Lavar a Keiko

La crisis terminal de la comisión Lava Jato.

4 Dic 2017 | 6:00 h

La comisión Lava Jato se ha convertido en una caricatura. Es el remedo de un grupo que investiga la corrupción, y el ejemplo exacto de lo que no se debe hacer desde el Congreso cuando se emprende la delicada tarea de indagar las actividades ilegales de personas que abusando de su cargo y posición les han dado la espalda a los peruanos.

La comisión fue designada para investigar los sobornos, coimas y dádivas en relación con las concesiones, obras y proyectos adjudicados a las empresas brasileñas Odebrecht, Camargo Correa, OAS, Andrade Gutiérrez, Queiroz Galvao y otras, desde el inicio de sus actividades hasta la fecha por cualquier forma de contratación con el Estado peruano. No obstante, a 11 meses de su instalación solo puede exhibir un desempeño mediocre y parcializado que deja un precedente lamentable de la crisis de la institución de la investigación parlamentaria.

El grupo es formalmente multipartidario y en su composición no se refleja cuantitativamente la mayoría absoluta fujimorista. De sus 7 miembros, dos son de Fuerza Popular, y uno por cada una de las bancadas siguientes: PPK, Frente Amplio, APP, Apra y Acción Popular. No obstante, en su seno se ha formado una clara tendencia cuyo propósito es dejar el manejo de la comisión a Fuerza Popular y al Apra, con la indiferencia del resto.

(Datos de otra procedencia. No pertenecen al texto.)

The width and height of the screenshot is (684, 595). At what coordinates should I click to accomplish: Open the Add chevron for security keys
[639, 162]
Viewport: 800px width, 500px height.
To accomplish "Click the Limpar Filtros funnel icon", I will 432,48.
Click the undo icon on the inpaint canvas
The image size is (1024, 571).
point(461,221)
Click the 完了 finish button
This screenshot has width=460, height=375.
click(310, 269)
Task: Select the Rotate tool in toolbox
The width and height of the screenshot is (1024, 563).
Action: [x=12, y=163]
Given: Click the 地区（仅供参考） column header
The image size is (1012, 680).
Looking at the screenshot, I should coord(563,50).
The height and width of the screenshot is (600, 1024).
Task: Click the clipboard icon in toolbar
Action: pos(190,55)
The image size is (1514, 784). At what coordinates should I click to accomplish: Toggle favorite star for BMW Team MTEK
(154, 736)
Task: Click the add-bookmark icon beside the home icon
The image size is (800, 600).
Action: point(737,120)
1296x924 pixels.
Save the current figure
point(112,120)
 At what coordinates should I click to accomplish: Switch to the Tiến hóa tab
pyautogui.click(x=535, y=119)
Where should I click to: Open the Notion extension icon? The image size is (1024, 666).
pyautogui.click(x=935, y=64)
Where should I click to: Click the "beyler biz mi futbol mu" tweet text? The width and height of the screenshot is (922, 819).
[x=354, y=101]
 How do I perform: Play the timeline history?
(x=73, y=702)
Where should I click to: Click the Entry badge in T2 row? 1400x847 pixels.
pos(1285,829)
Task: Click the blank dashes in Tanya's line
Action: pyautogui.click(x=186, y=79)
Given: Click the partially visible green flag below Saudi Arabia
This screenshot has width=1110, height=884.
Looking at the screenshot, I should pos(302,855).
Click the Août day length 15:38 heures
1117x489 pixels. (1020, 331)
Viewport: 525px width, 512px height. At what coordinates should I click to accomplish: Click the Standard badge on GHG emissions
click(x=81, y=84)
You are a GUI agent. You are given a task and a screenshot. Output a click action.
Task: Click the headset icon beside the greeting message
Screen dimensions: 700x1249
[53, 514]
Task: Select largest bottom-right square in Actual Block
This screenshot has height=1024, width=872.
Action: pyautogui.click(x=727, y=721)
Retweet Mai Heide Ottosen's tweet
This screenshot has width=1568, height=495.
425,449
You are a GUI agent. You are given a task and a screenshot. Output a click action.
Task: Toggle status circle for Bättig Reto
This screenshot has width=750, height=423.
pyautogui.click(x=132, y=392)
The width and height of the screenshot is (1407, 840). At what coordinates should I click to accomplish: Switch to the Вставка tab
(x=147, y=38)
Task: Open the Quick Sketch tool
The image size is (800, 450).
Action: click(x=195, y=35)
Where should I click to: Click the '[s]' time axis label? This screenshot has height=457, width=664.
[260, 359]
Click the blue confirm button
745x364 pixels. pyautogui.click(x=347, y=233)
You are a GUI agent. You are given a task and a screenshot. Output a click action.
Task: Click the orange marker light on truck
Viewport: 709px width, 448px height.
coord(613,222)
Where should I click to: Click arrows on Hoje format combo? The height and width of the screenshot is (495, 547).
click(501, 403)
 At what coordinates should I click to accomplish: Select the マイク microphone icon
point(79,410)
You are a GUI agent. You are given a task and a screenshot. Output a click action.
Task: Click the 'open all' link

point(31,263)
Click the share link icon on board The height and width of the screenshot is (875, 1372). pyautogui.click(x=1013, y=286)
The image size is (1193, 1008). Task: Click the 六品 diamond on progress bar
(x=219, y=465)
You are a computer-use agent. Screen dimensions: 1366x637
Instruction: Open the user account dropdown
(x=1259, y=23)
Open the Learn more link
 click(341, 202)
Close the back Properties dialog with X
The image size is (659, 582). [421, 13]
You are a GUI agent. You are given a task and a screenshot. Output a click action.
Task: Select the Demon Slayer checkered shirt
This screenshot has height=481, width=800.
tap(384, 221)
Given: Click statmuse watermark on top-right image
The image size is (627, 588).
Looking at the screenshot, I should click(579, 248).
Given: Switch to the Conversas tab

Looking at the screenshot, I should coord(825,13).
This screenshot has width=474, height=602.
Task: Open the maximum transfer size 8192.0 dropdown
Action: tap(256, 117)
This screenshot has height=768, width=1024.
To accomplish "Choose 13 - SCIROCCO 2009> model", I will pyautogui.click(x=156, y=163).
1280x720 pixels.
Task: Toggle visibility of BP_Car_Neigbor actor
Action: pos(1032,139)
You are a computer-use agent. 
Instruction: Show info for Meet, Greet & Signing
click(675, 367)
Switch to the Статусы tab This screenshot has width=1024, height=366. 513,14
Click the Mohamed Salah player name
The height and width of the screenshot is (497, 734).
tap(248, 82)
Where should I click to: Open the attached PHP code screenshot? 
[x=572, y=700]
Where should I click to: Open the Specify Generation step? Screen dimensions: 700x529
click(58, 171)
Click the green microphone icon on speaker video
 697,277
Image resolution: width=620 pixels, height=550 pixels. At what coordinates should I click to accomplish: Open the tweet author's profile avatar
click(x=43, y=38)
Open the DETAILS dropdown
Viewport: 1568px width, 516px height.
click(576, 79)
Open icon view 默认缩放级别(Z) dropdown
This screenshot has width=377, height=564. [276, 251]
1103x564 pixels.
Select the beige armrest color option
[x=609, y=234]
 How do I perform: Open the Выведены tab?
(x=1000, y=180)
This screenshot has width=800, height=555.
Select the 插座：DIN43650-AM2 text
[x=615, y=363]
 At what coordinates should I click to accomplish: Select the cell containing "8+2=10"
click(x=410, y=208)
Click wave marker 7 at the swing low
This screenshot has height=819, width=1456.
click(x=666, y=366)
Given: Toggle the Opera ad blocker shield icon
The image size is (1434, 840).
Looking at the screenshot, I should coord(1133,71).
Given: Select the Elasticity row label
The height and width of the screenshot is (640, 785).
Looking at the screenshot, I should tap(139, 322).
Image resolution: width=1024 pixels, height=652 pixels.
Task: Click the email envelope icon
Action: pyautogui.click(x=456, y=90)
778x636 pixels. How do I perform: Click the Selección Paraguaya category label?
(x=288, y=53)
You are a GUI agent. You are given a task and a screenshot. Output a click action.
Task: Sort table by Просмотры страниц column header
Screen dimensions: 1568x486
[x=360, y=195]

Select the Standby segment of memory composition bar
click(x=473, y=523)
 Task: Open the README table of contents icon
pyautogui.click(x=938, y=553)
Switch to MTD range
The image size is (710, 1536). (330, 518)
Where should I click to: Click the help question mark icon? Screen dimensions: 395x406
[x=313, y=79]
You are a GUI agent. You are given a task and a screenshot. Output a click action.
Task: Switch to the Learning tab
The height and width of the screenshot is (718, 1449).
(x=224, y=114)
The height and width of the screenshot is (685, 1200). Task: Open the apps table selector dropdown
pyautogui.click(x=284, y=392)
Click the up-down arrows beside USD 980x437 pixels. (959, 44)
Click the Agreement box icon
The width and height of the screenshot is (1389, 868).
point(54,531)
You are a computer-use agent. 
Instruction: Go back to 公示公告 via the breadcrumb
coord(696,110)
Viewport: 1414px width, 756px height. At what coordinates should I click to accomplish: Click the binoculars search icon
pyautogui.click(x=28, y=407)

El demostrado interés del grupo es la indagación de las denuncias que comprometen a sus adversarios y, al mismo tiempo, impedir que se investigue las denuncias contra Keiko Fujimori y Alan García. Este diario ha documentado que, de los 86 invitados a la comisión, 25 fueron en relación con el gobierno de Alejandro Toledo, 19 sobre denuncias respecto del gobierno de Ollanta Humala, y 10 acerca de los casos de la Línea Amarilla y la campaña por el NO, durante la alcaldía de Susana Villarán en Lima Metropolitana. En cambio, solo se han recogido 8 testimonios respecto al gobierno de Alan García, en tanto que sobre las acusaciones contra Keiko Fujimori solo se ha tenido la comparecencia de esta, en una sesión vergonzosa en la que no hubo preguntas documentadas y en cambio una actitud solícita de la mayoría de sus miembros.

Las sesiones de la comisión demuestran la ausencia de orden, planificación y rumbo. Esta falta de eficacia y objetividad, lamentablemente ha terminado arrastrando a parlamentarios reconocidos por su implacable lucha contra la corrupción, patentizados en los casos de la corrupción de la Vía Expresa del Callao, o el grupo criminal Orellana Rengifo, u otros que en el pasado cercano plantaron cara a las arbitrariedades cometidas en el gobierno de Ollanta Humala. En ese contexto, es visible el papel de comparsa que desempeña el vicepresidente, miembro del Frente Amplio.

Las bancadas de los grupos democráticos deben ser coherentes con su discurso en favor de una lucha implacable contra la corrupción y dejar de prestarse a una dañosa sustitución de la investigación por un esquema de venganza y apaño. El tiempo de esa farsa ha concluido.